Hiver 2024
« Les personnes sud-asiatiques forment le plus grand groupe de minorités visibles au Canada. Et pourtant, seulement 6 % de celles-ci habitent au Québec, représentant une présence qualifiée par certains d’invisible [1]. Faisant partie de ce faible pourcentage et étant artiste queer, une minorité dans une minorité, je ressens depuis toujours un fort besoin de situer ma pratique au sein d’une tradition diasporique que je sais existante, mais qui m’est obscurcie en vertu de sa sous-représentation. J’arrive donc à Artexte avec le désir de retracer une partie de cette lignée et retrouver les fils qui relient mon histoire à celle des autres.
Je souhaite produire une bibliographie thématique annotée qui recense la présence queer dans l’art contemporain de la diaspora d’héritage sud-asiatique au Canada. Ce qui m’intéresse particulièrement est l’histoire de la communauté d’artistes issue de la vague d’immigration courante entamée dans les années 1970. Je partage la vision de l’autrice Gayatri Gopinath qui, à propos de nouvelles possibilités qui émergent des pratiques esthétiques diasporiques occluses par l’histoire dominante, écrit : « La queerness est le canal par lequel [nous pouvons] accéder aux zones d’ombre du passé et les transposer dans le cadre actuel [2]. » [Traduction libre]. Je cherche à souligner les différents instants où l’autoreprésentation a servi d’important outil de résistance à la culture hégémonique, incluant les conceptions néolibérales de l’identité queer, pour ces peuples issus de migrations postcoloniales. Quelles approches et quels langages esthétiques ressortent des documents relatant la multiplicité de l’expérience diasporique outre son association aux attitudes nationalistes dominantes ? Dans un contexte de mondialisation, comment ont évolué, au cours des décennies, les espoirs et les préoccupations des artistes au-delà des politiques de la représentation ? En quoi nos combats pour la justice sociale s’alignent-ils avec les efforts décoloniaux des peuples autochtones d’ici ? Peut-on reconstituer à partir des traces documentaires les traditions et les pratiques existant en dehors de ce qui a été conservé ? »

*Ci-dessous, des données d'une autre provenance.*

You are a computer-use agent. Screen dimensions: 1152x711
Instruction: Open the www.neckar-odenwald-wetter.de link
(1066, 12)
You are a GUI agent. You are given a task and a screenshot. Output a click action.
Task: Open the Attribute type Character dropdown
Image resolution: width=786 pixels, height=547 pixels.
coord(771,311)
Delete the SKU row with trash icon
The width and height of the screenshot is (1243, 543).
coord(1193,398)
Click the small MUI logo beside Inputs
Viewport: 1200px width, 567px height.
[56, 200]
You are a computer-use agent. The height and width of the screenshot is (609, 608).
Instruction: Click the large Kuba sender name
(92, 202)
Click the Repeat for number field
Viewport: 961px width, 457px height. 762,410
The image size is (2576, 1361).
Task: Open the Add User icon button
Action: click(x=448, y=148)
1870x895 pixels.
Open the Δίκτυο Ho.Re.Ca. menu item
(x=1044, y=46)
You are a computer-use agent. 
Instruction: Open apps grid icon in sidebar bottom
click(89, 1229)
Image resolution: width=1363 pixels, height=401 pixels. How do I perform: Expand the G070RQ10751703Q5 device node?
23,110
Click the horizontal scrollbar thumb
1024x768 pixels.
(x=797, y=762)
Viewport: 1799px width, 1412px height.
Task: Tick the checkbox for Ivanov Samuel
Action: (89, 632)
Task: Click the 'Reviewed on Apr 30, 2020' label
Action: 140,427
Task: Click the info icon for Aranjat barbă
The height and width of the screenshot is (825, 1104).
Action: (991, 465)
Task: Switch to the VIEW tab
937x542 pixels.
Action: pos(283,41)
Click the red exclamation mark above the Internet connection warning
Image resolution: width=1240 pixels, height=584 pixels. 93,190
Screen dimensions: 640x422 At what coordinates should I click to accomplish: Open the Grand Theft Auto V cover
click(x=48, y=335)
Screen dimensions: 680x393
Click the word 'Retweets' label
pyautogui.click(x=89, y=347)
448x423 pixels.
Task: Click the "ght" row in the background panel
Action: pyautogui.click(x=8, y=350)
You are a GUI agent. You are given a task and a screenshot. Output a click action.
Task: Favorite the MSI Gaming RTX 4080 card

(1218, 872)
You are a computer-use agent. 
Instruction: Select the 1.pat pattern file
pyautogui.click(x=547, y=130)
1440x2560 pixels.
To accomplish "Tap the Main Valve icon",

Naimah Amin puise de son vécu en tant que Bangladeshi née au Québec pour mettre en relief, à travers un langage visuel, le renouement avec soi et le besoin d’appartenance. Sa spécialisation en peinture et en dessin lui permet d’allier reproduction et imagination, et donc d’unir les histoires transmises par voie d’héritage aux fictions qui franchissent frontières et identités culturelles. Dernièrement, Amin présente les images qu’iel crée accompagnées d’objets trouvés à caractère domestique dans un contexte d’installation afin de souligner les relations entre ces images et le monde matériel duquel elles naissent. Ses peintures et ses dessins constituent généralement des extensions de ses archives photographiques familiales. Iel réinterprète ces dernières pour marquer sa relation évolutive à la mémoire et à l’histoire collectives. Naimah Amin détient un baccalauréat en beaux-arts de l’Université Concordia, et sera prochainement candidate à la maîtrise en beaux-arts à l’Emily Carr University of Arts + Design à Vancouver.
[1] Mahsa Bakhshaei, et al., eds. The Invisible Community: Being South Asian in Quebec (McGill-Queen’s University Press, 2021).
[2] Gayatri Gopinath, Unruly Visions: The Aesthetic Practices of Queer Diaspora (Durham & Londres: Duke University Press, 2018), 9.